Re: [PATCH] PCI: Add no-D3 quirk for Mellanox ConnectX-[45]
From: Benjamin Herrenschmidt
Date: Wed Jan 09 2019 - 02:41:26 EST
On Wed, 2019-01-09 at 15:53 +1100, Alexey Kardashevskiy wrote:
> "A PCI completion timeout occurred for an outstanding PCI-E transaction"
> it is.
>
> This is how I bind the device to vfio:
>
> echo vfio-pci > '/sys/bus/pci/devices/0000:01:00.0/driver_override'
> echo vfio-pci > '/sys/bus/pci/devices/0000:01:00.1/driver_override'
> echo '0000:01:00.0' > '/sys/bus/pci/devices/0000:01:00.0/driver/unbind'
> echo '0000:01:00.1' > '/sys/bus/pci/devices/0000:01:00.1/driver/unbind'
> echo '0000:01:00.0' > /sys/bus/pci/drivers/vfio-pci/bind
> echo '0000:01:00.1' > /sys/bus/pci/drivers/vfio-pci/bind
>
>
> and I noticed that EEH only happens with the last command. The order
> (.0,.1 or .1,.0) does not matter, it seems that putting one function to
> D3 is fine but putting another one when the first one is already in D3 -
> produces EEH. And I do not recall ever seeing this on the firestone
> machine.

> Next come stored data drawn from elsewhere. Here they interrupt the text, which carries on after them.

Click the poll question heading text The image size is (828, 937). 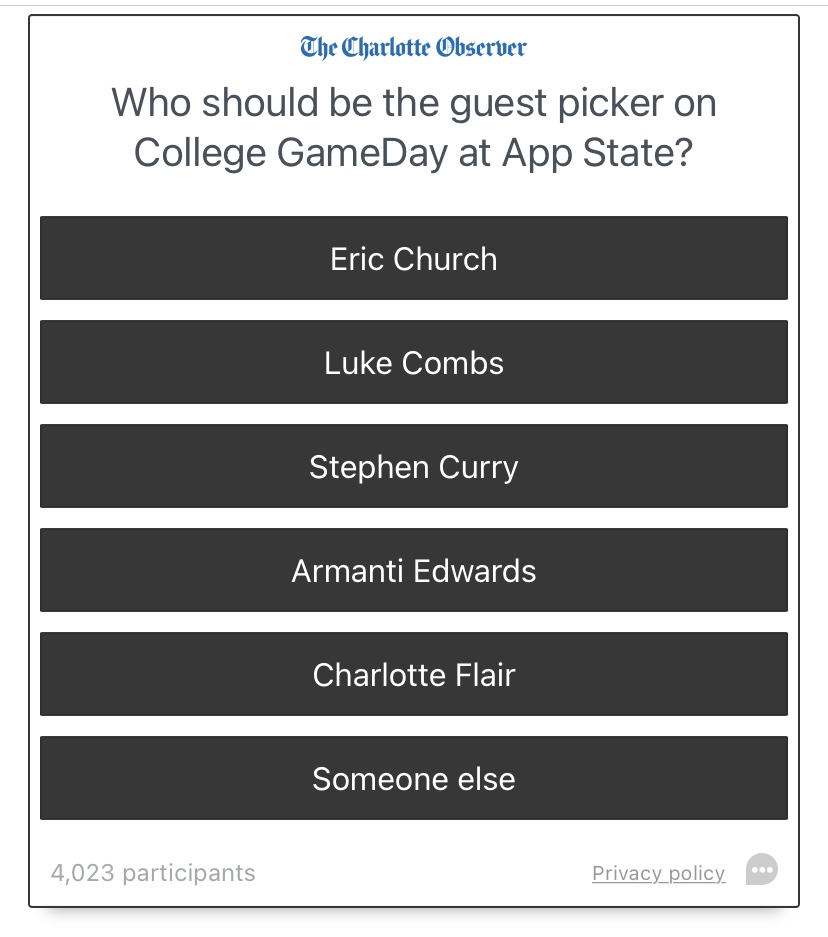tap(413, 128)
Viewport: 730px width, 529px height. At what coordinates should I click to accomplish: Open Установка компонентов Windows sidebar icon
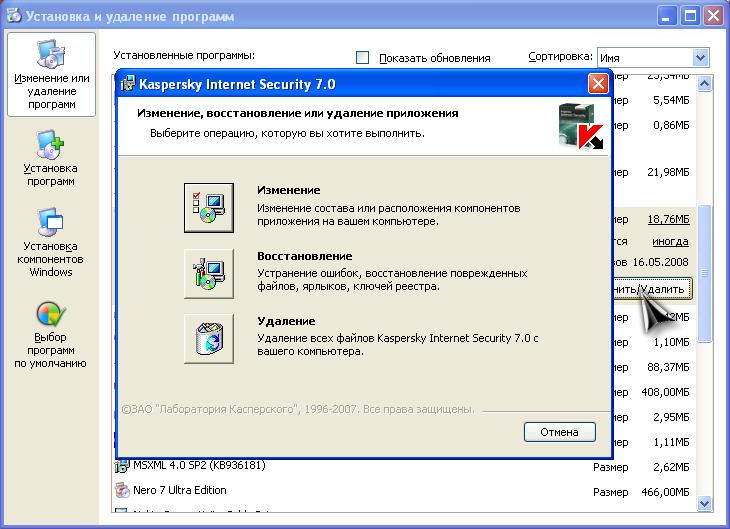(x=51, y=243)
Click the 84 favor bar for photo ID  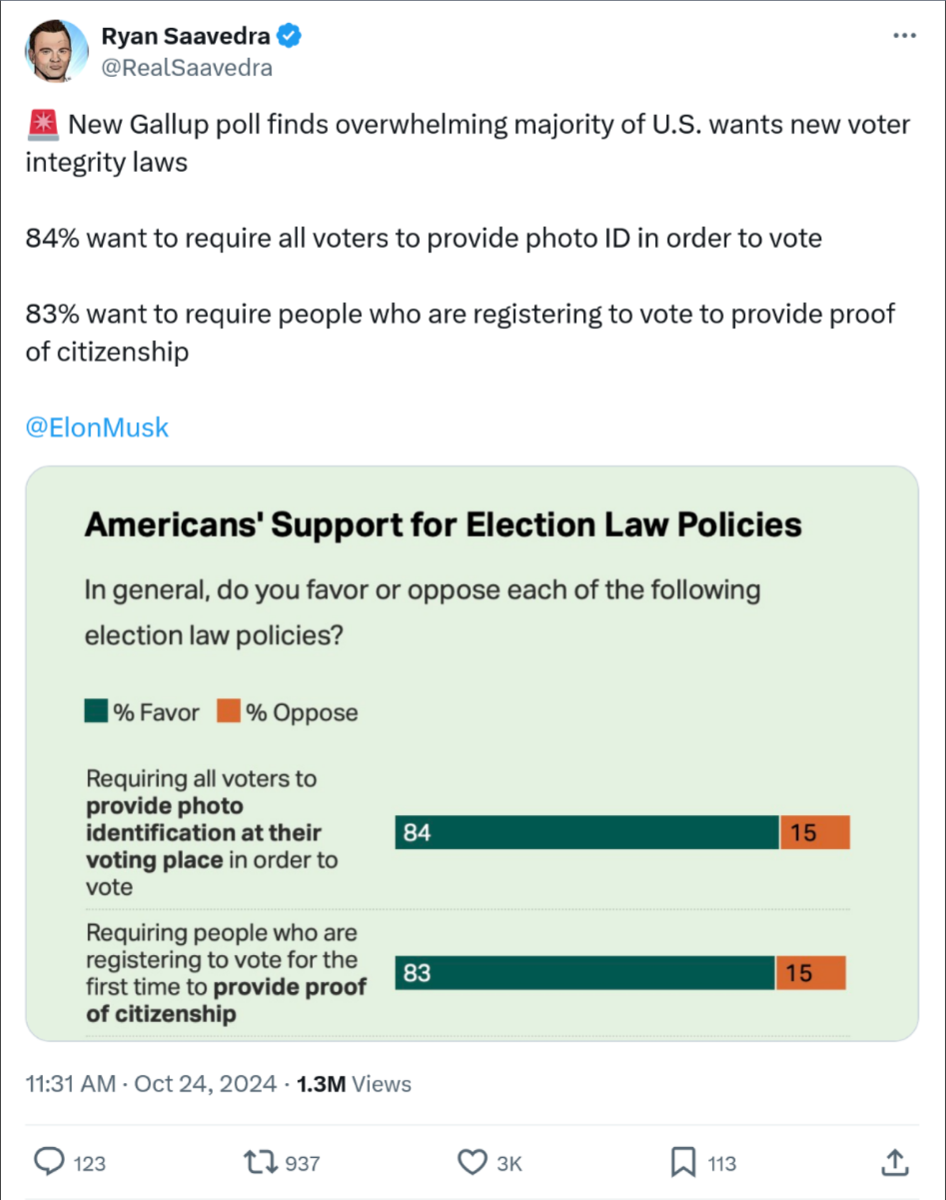coord(587,832)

Weird.
Putting all functions into D3 is what allows the device to actually go
into D3.
Does it work with other devices ? We do have that bug on early P9
revisions where the attempt of bringing the link to L1 as part of the
D3 process fails in horrible ways, I thought P8 would be ok but maybe
not ...
Otherwise, it might be that our timeouts are too low (you may want to
talk to our PCIe guys internally)
Cheers,
Ben.